Dr. Leyla Amzi-Erdoğdular (Columbia University)    
     Leyla Amzi-Erdogdular received her Ph.D. from the Department of Middle Eastern, South Asian and African Studies at Columbia University. Presently, she is working on a book manuscript, titled Many Lives of Empires that explores the Ottoman continuities in Habsburg Bosnia Herzegovina, to analyze the imperial imprint on the modern understanding of citizenship, loyalty, and ethnic and religious diversity. Her interdisciplinary research focuses on migration, Muslim cultural politics, and gender in the modern Middle East, emphasizing trans-regional connections. She currently teaches at the State University of New York at Old Westbury.

Panel II.  Diversity, Integration, and Power (4:00-5:20 pm)

“Exploring Islam and Gender in the Contemporary Middle East: Looking at Iraqi Women’s Rights and Activism” Dr. Zahra Ali (University of Chester)      
        Zahra ALI  زهراء علي is a sociologist specializing in women and gender studies in relation to Islam and the Middle East. She is currently a Teaching Fellow at the Centre for Gender Studies at SOAS and a Research Associate at IFPO-Iraq. Her doctoral research, that she obtained with distinction, was supervized by Nilufer Göle at EHESS and Nadje Al-Ali at SOAS. Her thesis untitled “Women and Gender in Iraq: between Nation-building and Fragmentation” will be published under the same title by Cambridge University Press in Fall 2017. This doctoral research explores contemporary Iraqi women’s activism through an in-depth ethnography of post-2003 Iraqi women’s political groups conducted in Baghdad, Erbil and Sulaymaniyah and a socio-historical study of women’s social, economic and political experiences since the formation of the Iraqi state. She edited Féminismes Islamiques, first collection on Muslim feminist scholarship published in France (La Fabrique editions, 2012), translated and published in German (Passagen Verlag, 2014).
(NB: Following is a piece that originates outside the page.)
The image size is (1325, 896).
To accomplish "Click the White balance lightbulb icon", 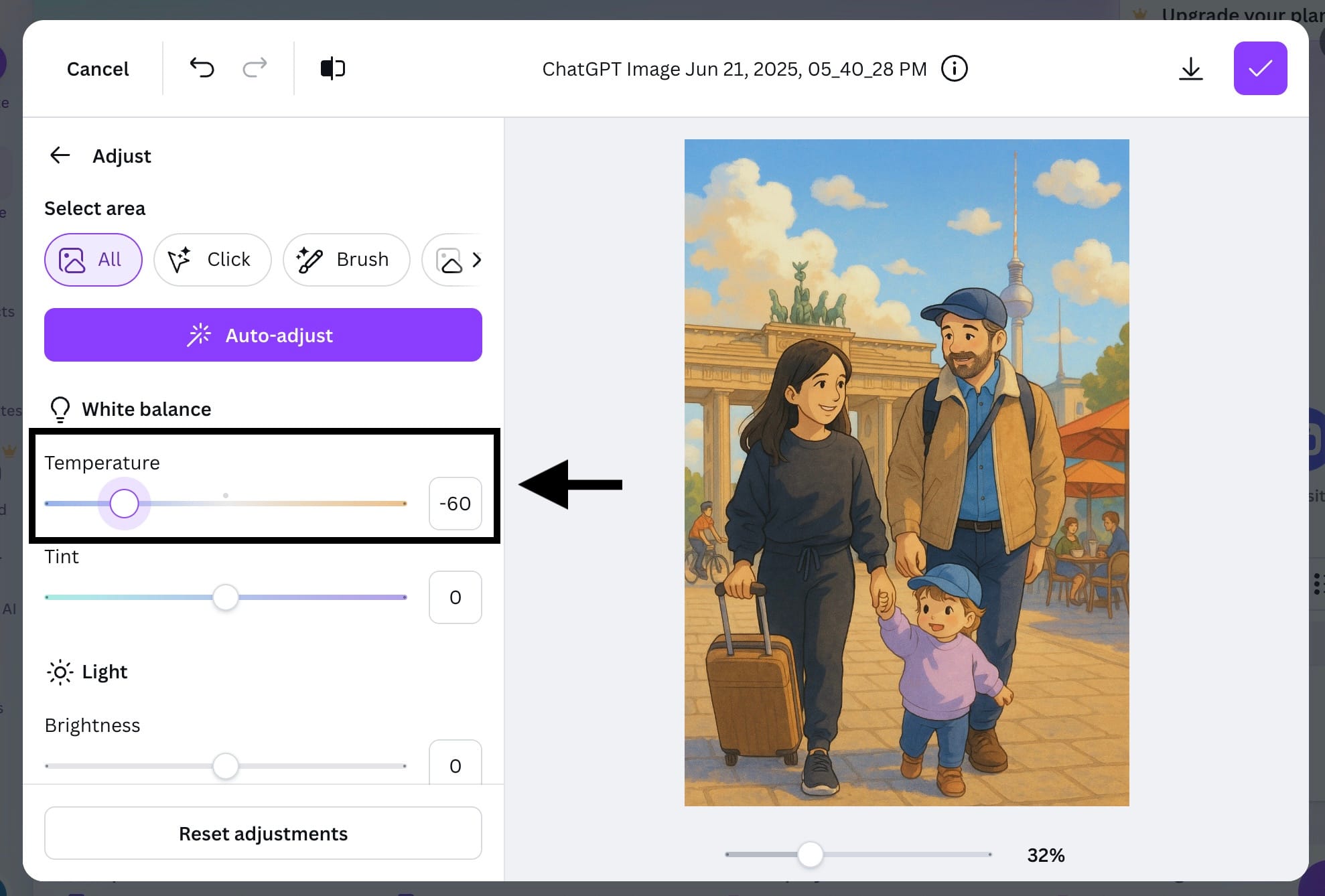I will (x=60, y=408).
Webpages: &

 “V(e)ilification in the Anglosphere: Economies of Social Control and the Creation of the 'Afghan Woman'”
Dr. Nivi Manchanda (University of Leiden)           
     Nivi Manchanda is an Assistant Professor of International Studies at the University of Leiden. Her PhD was on Anglophone representations of Afghanistan at the Department of Politics and International Studies, University of Cambridge for which she was awarded the best dissertation prize by Clare Hall, Cambridge. She was previously the Editor in Chief of the Cambridge Review of International Affairs. She is co-editor (with Alex Anievas and Robbie Shilliam) of Race and Racism in International Relations: Confronting the Global Colour Line, Routledge 2014.
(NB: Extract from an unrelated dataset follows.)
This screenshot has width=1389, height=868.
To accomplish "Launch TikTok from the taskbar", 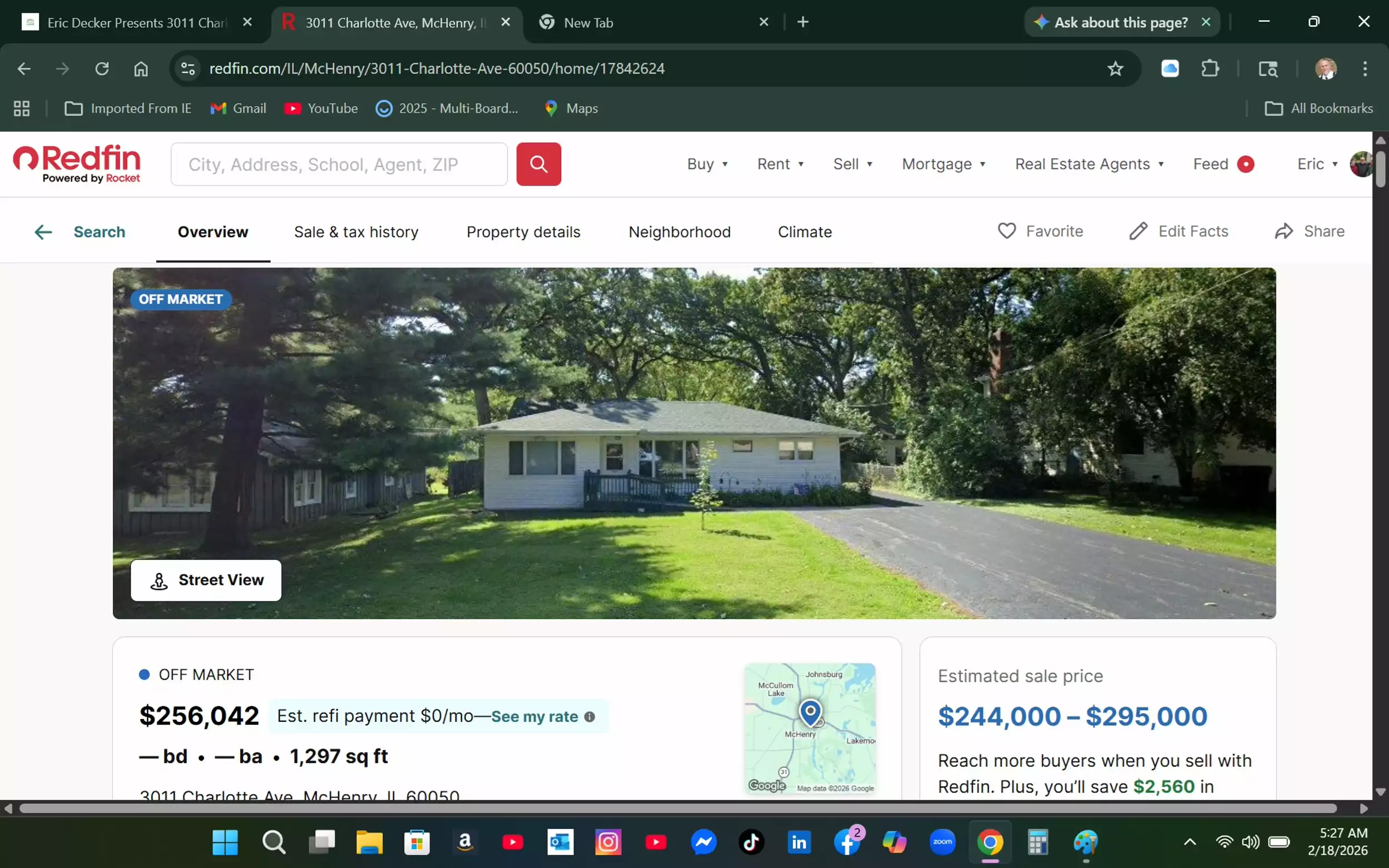I will tap(751, 842).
This free event is presented by the Federated Department of History with support from the FASN Dean's Office, the Office of the Chancellor, the Office of the Provost, and the Chancellor's Commission on Diversity and Transformation, the Department of Political Science, the Department of Sociology and Anthropology, the Department of African American and African Studies, and the Clement A. Price Institute on Ethnicity, Culture, and the Modern Experience.

A light reception will follow the presentations.